Эдибхой перестал улыбаться и опустил глаза. Наступило неловкое молчание. Лэнвуд переводил взгляд с одного на другого.
– А разве вы не за тем вызвали меня домой, друзья? – Он вдруг почувствовал неловкость.
Удомо подошел и сел рядом с ним.
– Видите ли, Том, все это не так просто. Вы же знаете, что комиссариат не подвластен правительству – следовательно, это отпадает. В Ассамблее в данный момент вакансий нет. Но если и были бы, не можем же мы послать туда вас. Такой возможности ждут сотни заслуженных партийных работников.
– Но вы только что сказали, что Пол…
– Ах, Том! Вы же не новичок в политике. Среди горских племен Мэби пользуется большим авторитетом. Сейчас Эндьюра старается переманить их на свою сторону. Эди говорил вам. А если в Ассамблее их будет представлять Мэби, они пойдут за нами…
– А я не представляю никого, – тихо проговорил Лэнвуд. И все вдруг увидели, какой он старый. – Я креол. Мои предки были вывезены за океан, и, хоть сам я вернулся, корней у меня здесь нет. Но я отдал борьбе всю жизнь.

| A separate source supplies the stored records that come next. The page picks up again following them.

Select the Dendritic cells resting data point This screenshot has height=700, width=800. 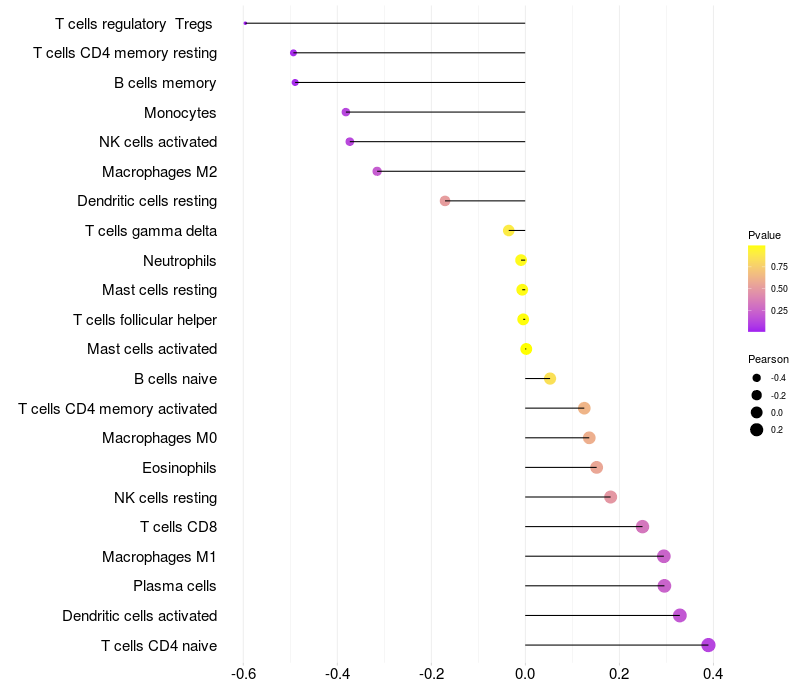coord(445,201)
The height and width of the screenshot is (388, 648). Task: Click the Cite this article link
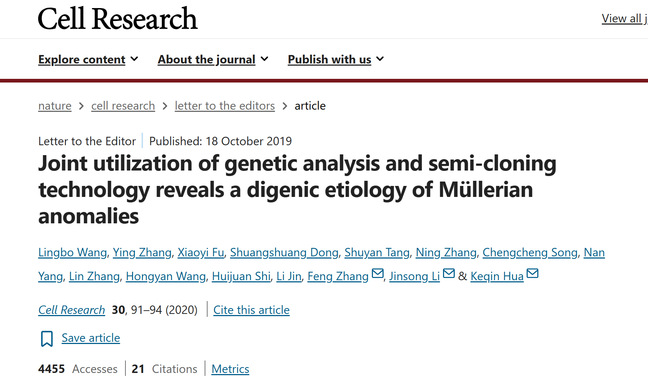click(x=251, y=310)
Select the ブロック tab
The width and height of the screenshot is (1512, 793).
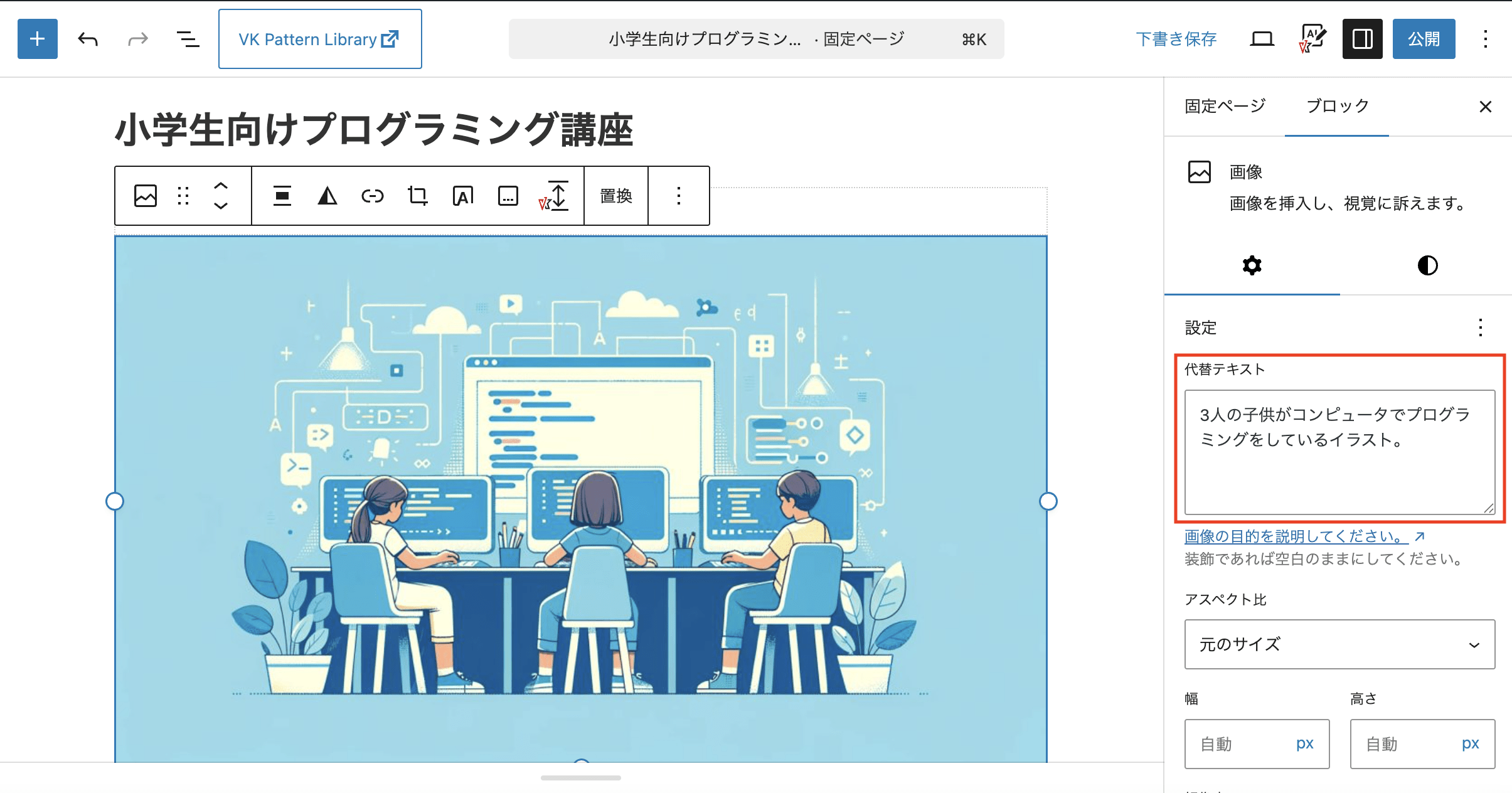click(1337, 106)
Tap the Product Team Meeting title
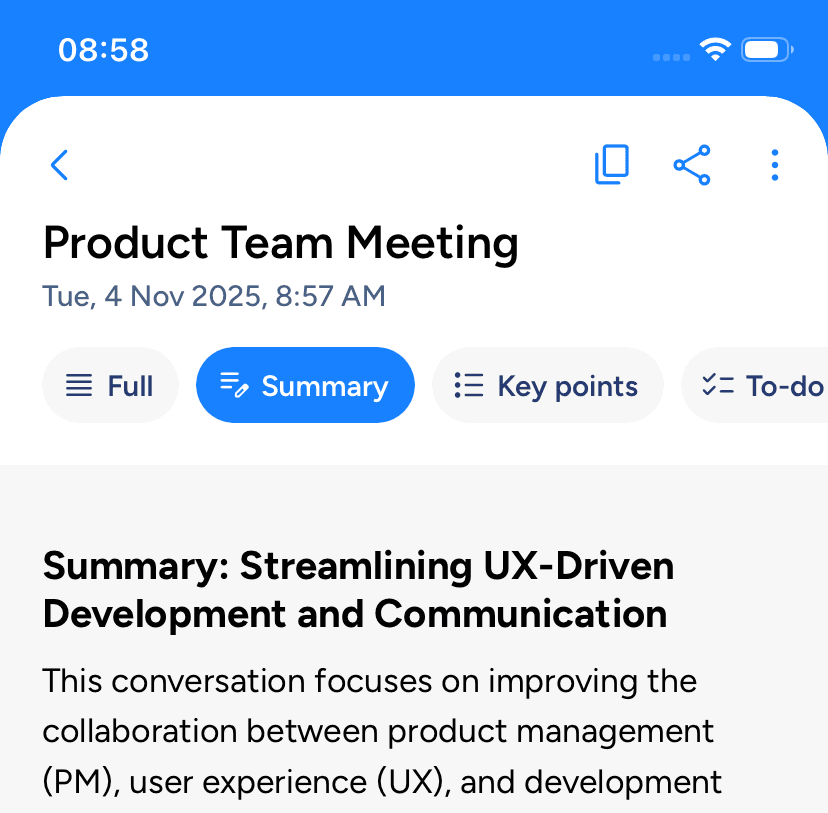828x813 pixels. pos(281,243)
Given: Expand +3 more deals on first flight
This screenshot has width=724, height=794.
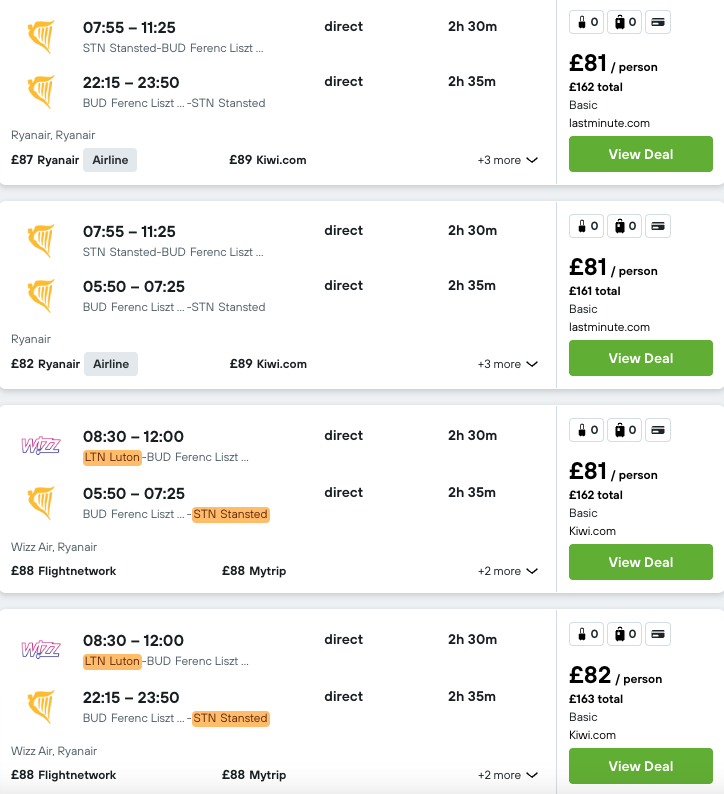Looking at the screenshot, I should click(x=507, y=160).
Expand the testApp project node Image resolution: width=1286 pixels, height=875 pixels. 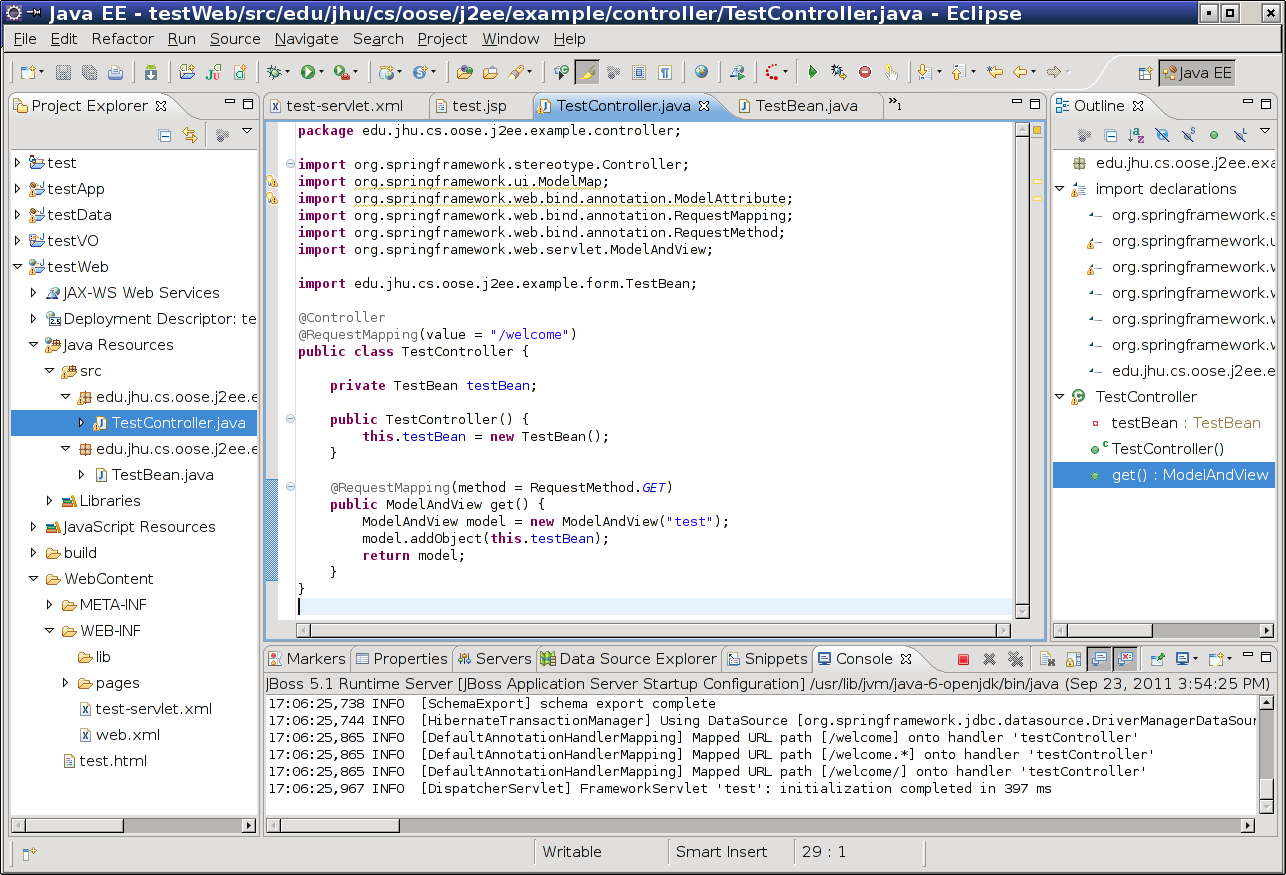point(17,189)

– Вас привезли на родину, Том, когда вы были еще ребенком. Вы здесь не чужой. Просто вы очень долго жили в Европе. Народ должен получше узнать вас. И не забывайте, здесь еще очень сильны племенные связи. Нужно разрушить их. Нужно противопоставить им национальное единство. Эндьюра играет на предрассудках и суевериях, которые породил племенной строй. Мы должны бороться с ними, иначе никогда не построим сильное государство, которое могло бы встать в один ряд с любой из современных европейских стран. Чтобы мир прислушался к голосу Африки, надо создавать сильные современные государства. И тут вы сможете принести нам большую пользу. Вы говорили о книге. Пишите ее. Партия ее издаст. Пусть это будет началом. Узнайте заново свой народ. Но будьте осмотрительны: наши люди не похожи на европейцев. Не забывайте о наших обычаях… А теперь пошли спать. Завтра у меня трудный день. Встреча с белыми промышленниками. А это народ хитрый… Мы еще поговорим на эту тему.